Content Source ~ Journal of Clinical Microbiology ~ Rare and Emerging Opportunistic Fungal Pathogens

Current clinical management of infections by dimorphic fungal pathogens is limited to azole-class antifungal drugs and amphotericin B. While orally available, the azoles are not without host toxicity issues and the treatment course is lengthy for infections by dimorphic fungi.
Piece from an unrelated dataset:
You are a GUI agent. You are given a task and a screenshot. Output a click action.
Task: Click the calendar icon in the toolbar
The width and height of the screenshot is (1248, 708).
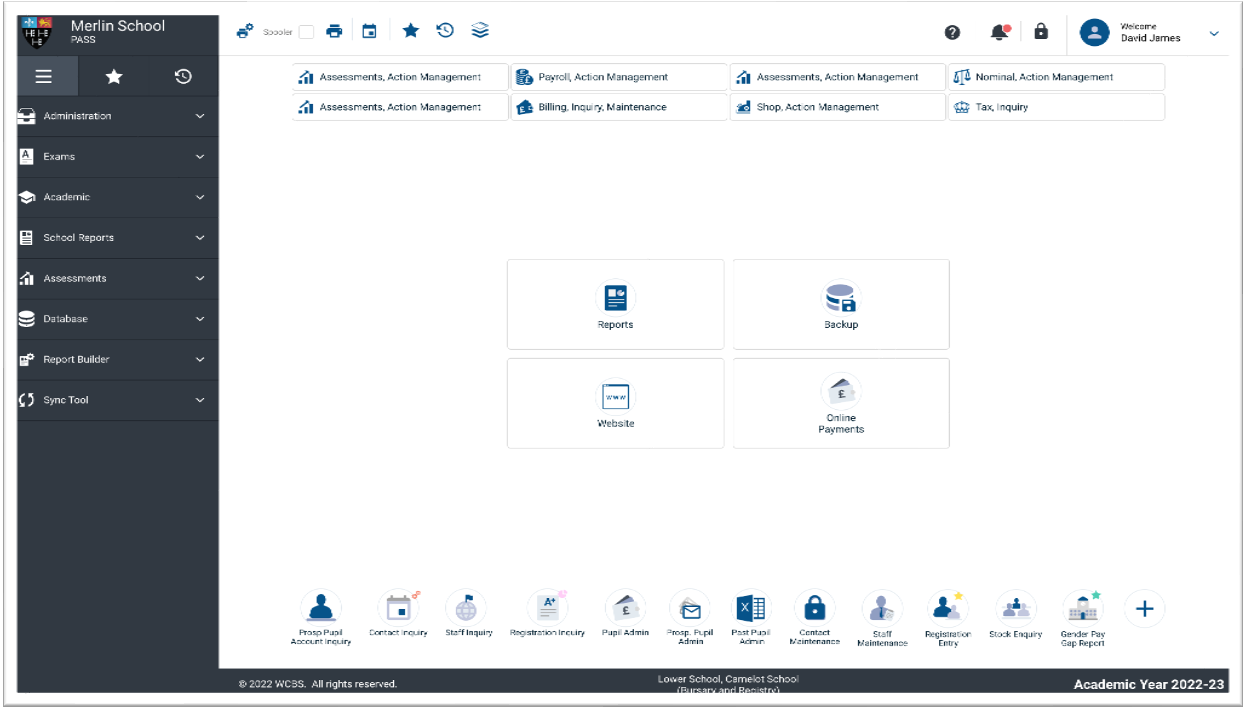click(x=369, y=30)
Development of resistance to azoles is not widespread, although treatment failures due to azole resistance have occurred.106-108 Unfortunately, the better tolerated echinocandin antifungals lack efficacy against the pathogenic-phase of the dimorphic fungal pathogens raising the need for alternative or second-line treatment options. While a number of strides have been made in repurposing existing drugs and development of new inhibitors of fungal growth, careful attention must be paid to challenges posed by dimorphic fungi. As the yeasts/spherules of the dimorphic fungi are the state present within the mammalian host, antimicrobial susceptibilities need to be performed with these pathogenic-phase cells, not the mycelia which has led to erroneous conclusions. Testing of the pathogenic-phase in vitro should follow recently optimized procedures as the CLSI methodology for yeasts is inadequate for the dimorphic fungi. Since yeast cells of the dimorphic fungi reside within host phagocytes, it is also advisable for in vitro tests to be followed with tests on drug effectiveness on intracellular yeasts, at least during initial drug development stages. The overall selectivity of antifungal drug candidates is
critical for progression of drugs through the development pipeline. Structure-guided rational design is one approach that has improved the selectivity of an azole structure (VT-1161). Many of the repurposed drugs have relatively high MICs (greater than 100 ug/mL) questioning their therapeutic utility, however if their selectivity is sufficiently high, formulations may be developed to facilitate
sufficiently high serum and tissue levels. Lower MICs have been found for drugs targeting the folate pathway, an isoniazid-hydrazone derivative, antiretroviral protease inhibitors, and the anti-cancer drug AR-12, all of which are expected to be reasonably well-tolerated by the mammalian host. Novel drugs with good in vitro MICs and good selectivity include thioredoxin-reductase inhibitors, an aminothiazole compound, and nikkomycin Z. Since nikkomycinZ targets an enzyme absent from the host, nikkomycin
has an excellent basis for high selectivity for fungi. In addition, nikkomycin Z has maintained antifungal
effectiveness against multiple dimorphic fungal pathogens in animal models of disease. While the current antifungal armament is limited, there are exciting prospects on the horizon for treating dimorphic fungal infections.